__Exercise instructions__. Put the lines below into a JSON list of strings, one string per line, skipping blank lines and leaving out the pictures.
-------- Input for this task --------
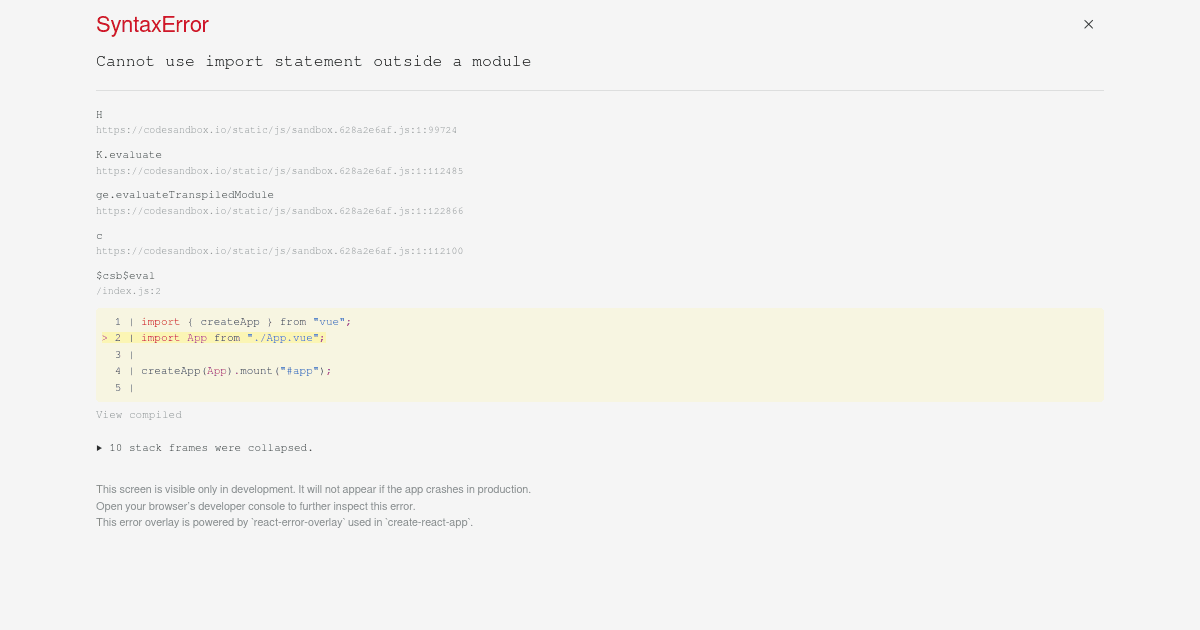Open the ge.evaluateTranspiledModule frame
Image resolution: width=1200 pixels, height=630 pixels.
(x=184, y=194)
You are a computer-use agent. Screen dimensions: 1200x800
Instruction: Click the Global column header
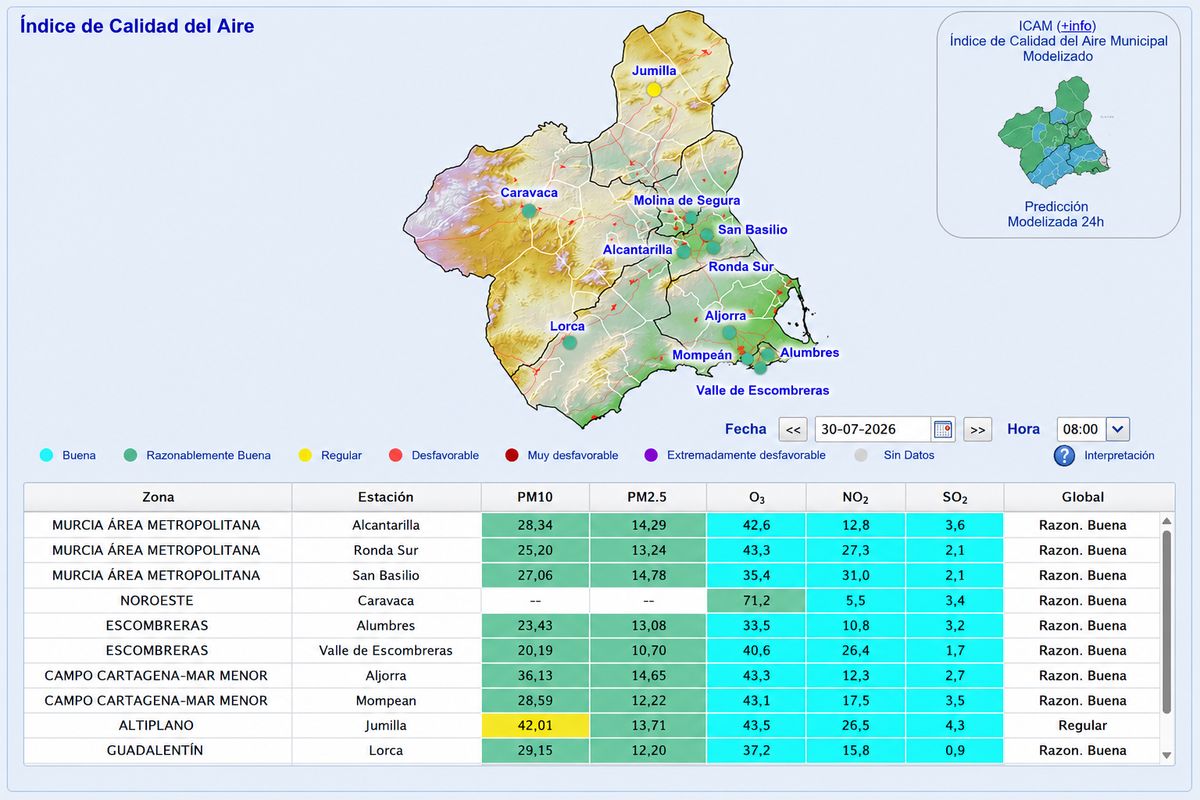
--------
__Result below__.
[
  "Open the ge.evaluateTranspiledModule frame",
  "Image resolution: width=1200 pixels, height=630 pixels.",
  "(x=184, y=194)",
  "You are a computer-use agent. Screen dimensions: 1200x800",
  "Instruction: Click the Global column header"
]